:: DIRECTIONS ::
From the entries that follow, extract each line holding the string "computer".

# # # # #

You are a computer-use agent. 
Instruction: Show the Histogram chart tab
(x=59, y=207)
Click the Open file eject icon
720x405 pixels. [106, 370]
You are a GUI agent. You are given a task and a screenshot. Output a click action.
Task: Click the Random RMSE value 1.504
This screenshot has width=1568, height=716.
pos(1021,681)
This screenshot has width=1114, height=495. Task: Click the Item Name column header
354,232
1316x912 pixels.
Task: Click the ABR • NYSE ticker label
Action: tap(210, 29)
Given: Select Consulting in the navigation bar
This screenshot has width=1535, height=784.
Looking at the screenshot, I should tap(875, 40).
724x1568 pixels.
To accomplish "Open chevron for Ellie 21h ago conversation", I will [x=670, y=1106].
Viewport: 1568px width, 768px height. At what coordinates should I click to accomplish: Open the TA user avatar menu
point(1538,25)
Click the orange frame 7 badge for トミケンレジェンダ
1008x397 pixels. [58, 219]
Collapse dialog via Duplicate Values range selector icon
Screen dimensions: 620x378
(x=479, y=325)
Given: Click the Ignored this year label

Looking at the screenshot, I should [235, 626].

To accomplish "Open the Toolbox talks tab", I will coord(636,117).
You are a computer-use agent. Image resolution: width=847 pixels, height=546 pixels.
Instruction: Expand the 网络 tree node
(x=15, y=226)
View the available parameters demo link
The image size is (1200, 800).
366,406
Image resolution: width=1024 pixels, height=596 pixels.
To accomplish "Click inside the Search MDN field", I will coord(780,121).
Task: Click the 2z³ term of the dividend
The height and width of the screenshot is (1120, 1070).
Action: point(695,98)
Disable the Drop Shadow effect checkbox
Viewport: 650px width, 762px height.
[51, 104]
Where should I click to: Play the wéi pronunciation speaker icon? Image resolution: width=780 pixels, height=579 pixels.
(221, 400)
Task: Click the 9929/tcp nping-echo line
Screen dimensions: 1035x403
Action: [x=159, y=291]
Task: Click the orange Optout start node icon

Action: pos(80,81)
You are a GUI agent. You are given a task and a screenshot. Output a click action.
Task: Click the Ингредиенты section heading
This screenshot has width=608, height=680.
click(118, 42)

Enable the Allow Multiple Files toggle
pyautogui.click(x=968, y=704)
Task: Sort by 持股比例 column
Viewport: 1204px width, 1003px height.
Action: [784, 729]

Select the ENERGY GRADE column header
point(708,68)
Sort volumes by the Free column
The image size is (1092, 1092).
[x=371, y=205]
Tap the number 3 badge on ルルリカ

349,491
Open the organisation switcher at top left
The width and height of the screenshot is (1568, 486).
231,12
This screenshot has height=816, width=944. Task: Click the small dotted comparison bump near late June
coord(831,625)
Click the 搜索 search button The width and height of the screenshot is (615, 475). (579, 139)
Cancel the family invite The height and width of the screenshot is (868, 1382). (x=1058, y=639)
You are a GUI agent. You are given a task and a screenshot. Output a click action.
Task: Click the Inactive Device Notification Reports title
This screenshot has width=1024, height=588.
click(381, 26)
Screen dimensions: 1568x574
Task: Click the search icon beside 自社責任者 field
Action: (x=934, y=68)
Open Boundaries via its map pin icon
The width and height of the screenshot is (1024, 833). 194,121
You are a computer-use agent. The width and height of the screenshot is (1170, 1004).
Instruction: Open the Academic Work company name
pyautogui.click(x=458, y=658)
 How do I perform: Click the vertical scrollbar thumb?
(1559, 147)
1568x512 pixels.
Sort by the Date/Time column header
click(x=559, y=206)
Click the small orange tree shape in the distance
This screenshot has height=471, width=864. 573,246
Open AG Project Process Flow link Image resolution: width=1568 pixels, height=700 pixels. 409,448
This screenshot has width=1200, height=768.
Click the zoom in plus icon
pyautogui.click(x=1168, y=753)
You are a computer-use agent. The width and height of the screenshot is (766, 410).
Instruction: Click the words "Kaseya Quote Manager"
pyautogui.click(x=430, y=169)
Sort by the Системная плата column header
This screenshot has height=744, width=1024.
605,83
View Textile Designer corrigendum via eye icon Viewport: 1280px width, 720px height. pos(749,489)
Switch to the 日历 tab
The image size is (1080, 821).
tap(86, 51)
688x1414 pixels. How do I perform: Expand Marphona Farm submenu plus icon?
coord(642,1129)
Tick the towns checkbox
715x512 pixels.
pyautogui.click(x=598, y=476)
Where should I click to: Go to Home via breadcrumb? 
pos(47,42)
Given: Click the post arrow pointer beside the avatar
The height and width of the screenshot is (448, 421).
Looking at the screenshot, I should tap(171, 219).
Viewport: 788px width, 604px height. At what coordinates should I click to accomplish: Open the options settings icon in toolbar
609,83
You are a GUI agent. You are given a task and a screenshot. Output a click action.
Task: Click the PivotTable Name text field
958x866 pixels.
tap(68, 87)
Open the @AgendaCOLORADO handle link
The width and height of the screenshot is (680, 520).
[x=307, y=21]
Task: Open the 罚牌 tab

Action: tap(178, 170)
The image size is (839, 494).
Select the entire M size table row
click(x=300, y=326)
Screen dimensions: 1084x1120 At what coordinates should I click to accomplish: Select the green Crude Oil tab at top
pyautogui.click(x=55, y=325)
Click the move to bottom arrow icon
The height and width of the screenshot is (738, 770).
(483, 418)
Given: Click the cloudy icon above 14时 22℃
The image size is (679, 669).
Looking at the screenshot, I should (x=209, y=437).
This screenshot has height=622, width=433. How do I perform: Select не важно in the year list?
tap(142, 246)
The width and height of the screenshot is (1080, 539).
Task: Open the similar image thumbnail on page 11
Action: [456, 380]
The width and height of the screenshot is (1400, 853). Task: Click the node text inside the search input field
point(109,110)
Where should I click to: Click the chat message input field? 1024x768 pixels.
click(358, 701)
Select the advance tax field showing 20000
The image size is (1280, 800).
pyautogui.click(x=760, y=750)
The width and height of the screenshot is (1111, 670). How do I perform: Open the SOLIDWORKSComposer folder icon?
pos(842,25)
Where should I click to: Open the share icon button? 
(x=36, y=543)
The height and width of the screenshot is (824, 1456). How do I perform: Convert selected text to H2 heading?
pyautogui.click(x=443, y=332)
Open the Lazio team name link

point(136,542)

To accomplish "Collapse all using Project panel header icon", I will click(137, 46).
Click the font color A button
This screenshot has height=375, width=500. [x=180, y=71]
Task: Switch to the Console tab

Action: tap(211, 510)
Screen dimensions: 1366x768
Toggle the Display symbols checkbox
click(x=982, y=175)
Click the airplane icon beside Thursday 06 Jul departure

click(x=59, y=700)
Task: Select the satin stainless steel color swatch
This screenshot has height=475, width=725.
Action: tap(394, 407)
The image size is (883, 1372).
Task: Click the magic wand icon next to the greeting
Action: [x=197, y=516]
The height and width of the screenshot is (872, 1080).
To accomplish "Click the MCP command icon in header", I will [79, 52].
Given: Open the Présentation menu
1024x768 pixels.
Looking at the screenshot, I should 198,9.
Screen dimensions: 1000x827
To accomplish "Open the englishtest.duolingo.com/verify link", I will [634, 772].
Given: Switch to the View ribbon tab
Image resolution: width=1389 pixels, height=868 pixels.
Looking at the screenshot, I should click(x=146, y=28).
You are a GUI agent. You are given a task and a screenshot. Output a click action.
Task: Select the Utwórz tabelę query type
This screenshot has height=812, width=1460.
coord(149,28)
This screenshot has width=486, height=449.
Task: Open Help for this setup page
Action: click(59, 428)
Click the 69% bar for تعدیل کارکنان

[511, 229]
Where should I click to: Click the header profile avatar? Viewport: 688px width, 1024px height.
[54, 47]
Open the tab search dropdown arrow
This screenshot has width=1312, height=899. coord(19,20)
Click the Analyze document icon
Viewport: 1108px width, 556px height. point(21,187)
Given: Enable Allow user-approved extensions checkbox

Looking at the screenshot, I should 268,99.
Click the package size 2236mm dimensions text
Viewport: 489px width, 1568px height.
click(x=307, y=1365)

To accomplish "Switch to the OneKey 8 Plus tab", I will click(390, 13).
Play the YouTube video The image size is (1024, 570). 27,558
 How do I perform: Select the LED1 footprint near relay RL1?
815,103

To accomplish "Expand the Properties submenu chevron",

# # # # #

:: SOLUTION TO THIS PROBLEM ::
You are a computer-use agent. 
You are a computer-use agent. Image resolution: width=847 pixels, height=546 pixels.
You are a computer-use agent. The width and height of the screenshot is (1170, 1004).
You are a computer-use agent. The width and height of the screenshot is (766, 410).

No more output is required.